• [OBJETIVO DO EXERCÍCIO]: Como continuaria o excerto sobre Johnson e o controlo das armas, a partir da última frase apresentada?

• [EXCERTO]:
Em privado, o sentimento de urgência do Presidente era ainda maior. "Temos apenas duas semanas, talvez dez dias. Temos de chegar aos gabinetes dos congressistas antes da NRA", disse Johnson, segundo as memórias do seu principal conselheiro para os Assuntos Internos, Joseph Califano.

Um problema à parte

O Presidente tinha experiência em transformar o caos em vantagem política. Cinco dias depois da morte de John F. Kennedy, Johnson apelou à aprovação urgente da Lei dos Direitos Cívicos, o que veio a acontecer sete meses mais tarde. Depois, usou o assassínio do reverendo Martin Luther King Jr. para conseguir aprovar a Lei da Habitação Justa. Agora, a morte do jovem e promissor senador Robert Kennedy, que era seu rival no Partido Democrata, dava-lhe uma nova oportunidade para cumprir a sua agenda política.

Mas a discussão sobre o controlo das armas não se resumia à necessidade de pôr fim a velhas injustiças, como no caso dos direitos cívicos ou do direito à habitação.

• [MATERIAL FORNECIDO]:
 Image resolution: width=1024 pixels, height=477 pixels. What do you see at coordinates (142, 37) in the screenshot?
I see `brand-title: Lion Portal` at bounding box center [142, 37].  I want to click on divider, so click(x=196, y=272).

• [RESULTADO DA TAREFA]:
Esta discussão estava intimamente ligada às convulsões sociais da década de 1960, e expunha divisões políticas e culturais que atravessavam classes, raças e modos de vida rurais e urbanos, muitas vezes pondo membros do mesmo partido uns contra os outros.

Também acicatou os medos históricos de sublevações de escravos, numa época em que os activistas negros lutavam pelo direito à posse de armas. E agravou as preocupações com a subida das taxas de criminalidade, o que levou algumas pessoas a pedirem mais restrições à venda de armas e outras a procurarem mais segurança na compra de armas.

Foi nesse período que a National Rifle Association (NRA) passou de um grupo de atiradores desportivos e caçadores com opiniões políticas muito diversas a um poderoso lobby que viria a marcar os termos do debate nos 50 anos seguintes.

"1968 foi um ano de muita ansiedade, com a agitação racial e o aumento da criminalidade a enquadrem o debate sobre as armas", disse Kyle Longley, autor do livro LBJ's 1968 e professor de História e Política na Universidade Estadual do Arizona. "Ainda estamos a ouvir os ecos dessa época nos dias de hoje."

David Keene, presidente da NRA entre 2011 e 2013, disse que 1968 "foi o ponto de viragem". Foi nesse ano que a América teve "a sua lei mais restritiva da Segunda Emenda", o que levou os proprietários a temerem que os políticos quisessem tirar-lhes as armas.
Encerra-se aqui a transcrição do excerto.